I due mandati di Chirac all’Eliseo sono caratterizzati dall’aggravarsi di questo scenario e contribuiscono a diffondere l’idea – ampiamente veicolata dal mondo intellettuale – di un inevitabile declino nazionale. Il riproporsi di una lunga esperienza di coabitazione (1997-2002) e il succedersi di ripetute crisi politiche (arrivo di Le Pen al ballottaggio in occasione delle presidenziali del 2002 e bocciatura referendaria del trattato costituzionale europeo nel 2005) e sociali (ondate di scioperi nel 1996 e 2006, emergenza delle banlieues nel 2005), alimenta l’insoddisfazione nei confronti di un presidente irresponsabile e genera dubbi sull’efficienza complessiva dell’assetto della Carta del 1958. Proprio nel momento in cui, alla vigilia dei suoi cinquant’anni, non mancano le voci di una possibile transizione istituzionale (con il moltiplicarsi di proposte volte a creare una non meglio definita VI Repubblica), la V Repubblica fornisce una inattesa prova di vitalità in occasione della tornata elettorale del 2007.
Il dibattito sulle prospettive del Paese, presentato da più parti come il «malato dell’Europa», è parso interrompersi con la dinamica campagna presidenziale della primavera del 2007, caratterizzata da alta partecipazione, riduzione dei suffragi alle estreme e conclusa con la vittoria del leader neogollista Sarkozy, portavoce di un progetto di «rottura», sia rispetto all’eredità del suo predecessore, sia nei confronti delle strozzature che rallentano il rilancio del Paese.
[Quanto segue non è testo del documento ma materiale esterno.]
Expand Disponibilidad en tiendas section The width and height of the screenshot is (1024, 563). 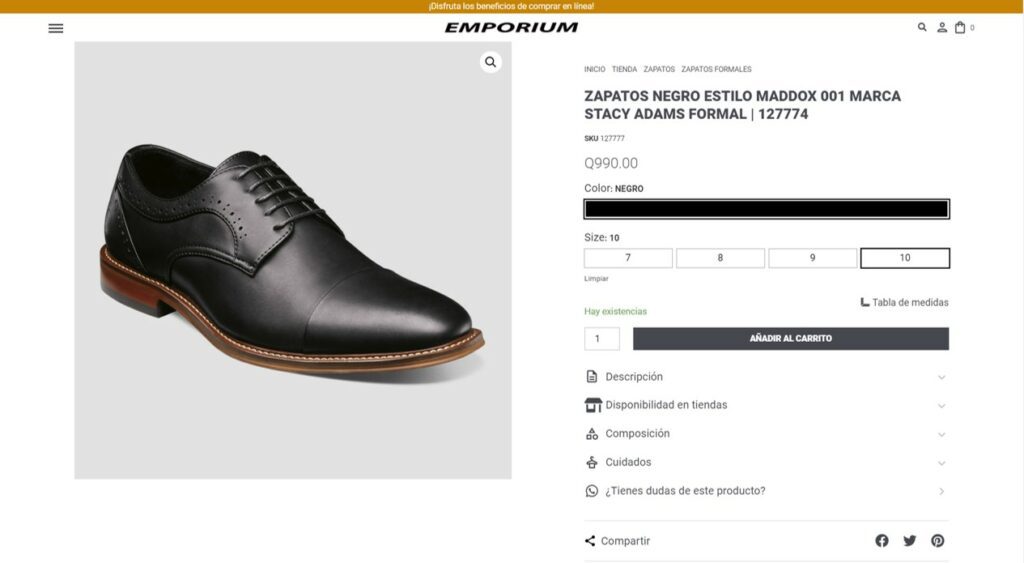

Questa inversione di tendenza è stata confermata dall’esito delle legislative del giugno successivo quando, per la prima volta dal 1978, la maggioranza uscente è stata confermata all’Assemblée nationale.
I primi tre anni di permanenza di Sarkozy all’Eliseo paiono invece ridimensionare la carica innovativa di cui si è fatto portatore il Presidente della Repubblica. Gli errori nella gestione della propria immagine e la scarsa coerenza dell’azione riformatrice dell’esecutivo sono alla base del calo di consensi nei confronti del capo dello Stato, ma anche di un più preoccupante fenomeno di disaffezione nei confronti della politica. Sotto questa luce, all’alba del nuovo secolo, la Francia ripropone la sua immagine ambigua. Da un lato il riemergere di un disincanto democratico e di un’impopolarità crescente delle élite dirigenti collocano il Paese all’interno di un trend comune alle principali democrazie occidentali. D’altra parte, invece, il prepotente riemergere di una grave questione sociale, che sempre più spesso degenera in forme di antagonismo violento, rilancia inevitabilmente l’immagine di una «febbre esagonale» che ha a lungo costituito il tratto distintivo del presunto eccezionalismo francese.»